• _PROVIDED RECORDS_
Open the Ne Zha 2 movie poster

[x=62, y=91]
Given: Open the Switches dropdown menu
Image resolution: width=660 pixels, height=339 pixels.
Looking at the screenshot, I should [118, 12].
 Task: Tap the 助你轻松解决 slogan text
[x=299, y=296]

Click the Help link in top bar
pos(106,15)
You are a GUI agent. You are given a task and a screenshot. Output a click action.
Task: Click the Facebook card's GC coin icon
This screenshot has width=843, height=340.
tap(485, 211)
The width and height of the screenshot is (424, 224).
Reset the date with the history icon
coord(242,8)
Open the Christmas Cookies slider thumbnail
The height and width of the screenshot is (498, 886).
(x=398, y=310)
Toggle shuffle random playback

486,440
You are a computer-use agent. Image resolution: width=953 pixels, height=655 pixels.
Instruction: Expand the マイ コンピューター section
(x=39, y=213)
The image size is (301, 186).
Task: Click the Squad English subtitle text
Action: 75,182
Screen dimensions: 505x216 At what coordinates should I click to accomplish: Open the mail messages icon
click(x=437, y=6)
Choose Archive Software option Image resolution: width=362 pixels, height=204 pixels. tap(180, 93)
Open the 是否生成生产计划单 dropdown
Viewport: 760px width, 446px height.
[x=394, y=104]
* * *
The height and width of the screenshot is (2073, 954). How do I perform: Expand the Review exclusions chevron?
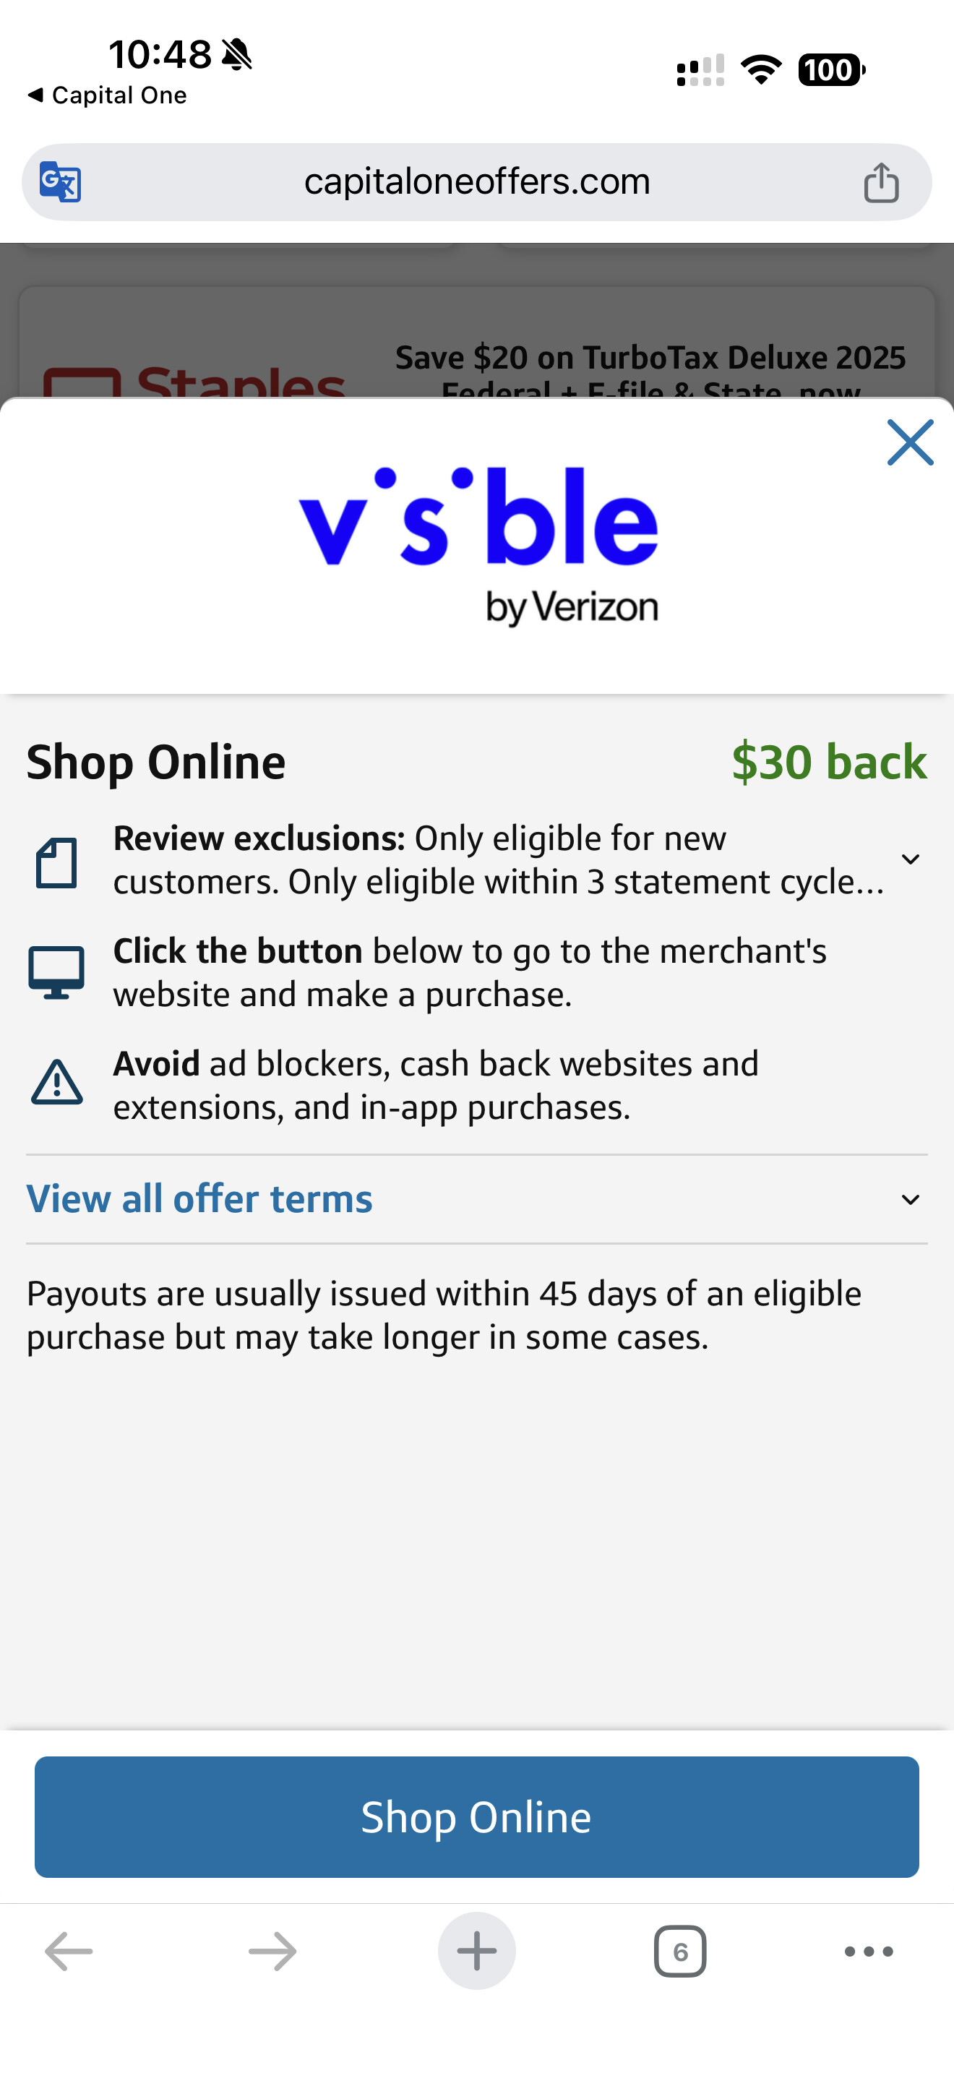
* * *
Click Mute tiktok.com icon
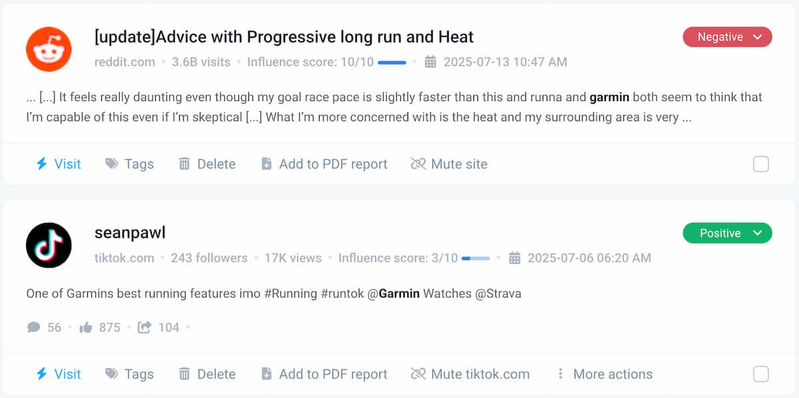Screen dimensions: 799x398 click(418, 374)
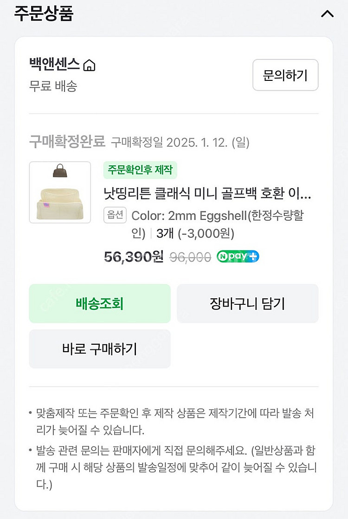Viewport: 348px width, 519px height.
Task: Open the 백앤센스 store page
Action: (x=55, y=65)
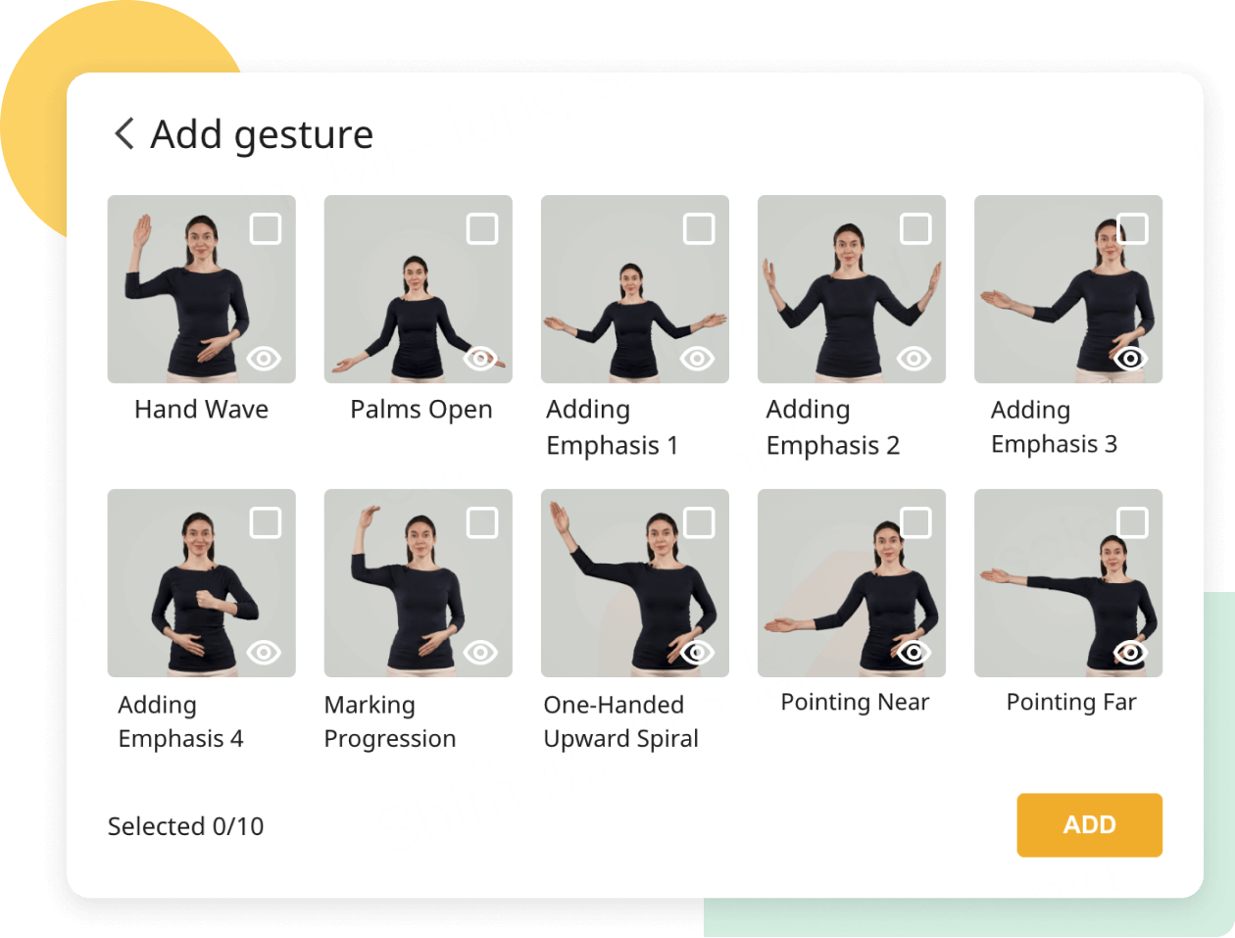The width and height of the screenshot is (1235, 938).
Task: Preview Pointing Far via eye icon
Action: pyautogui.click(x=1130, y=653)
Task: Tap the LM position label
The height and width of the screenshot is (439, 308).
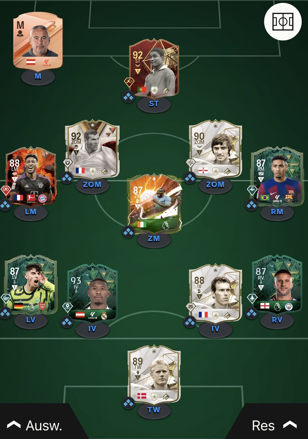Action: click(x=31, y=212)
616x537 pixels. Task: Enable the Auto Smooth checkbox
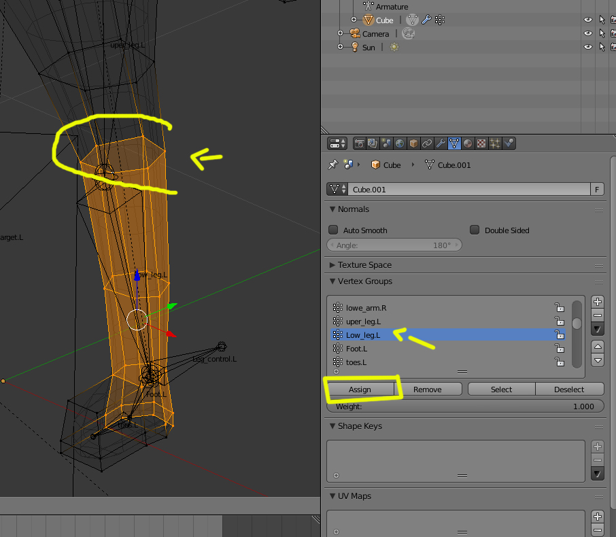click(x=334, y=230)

• _PROBLEM TO SOLVE_
Whenever "agent" occurs in a line above, copy that line.

• _YOUR RESPONSE_
You are a GUI agent. You are given a task and a screenshot. Output a click action.
You are a computer-use agent. Image resolution: width=953 pixels, height=655 pixels.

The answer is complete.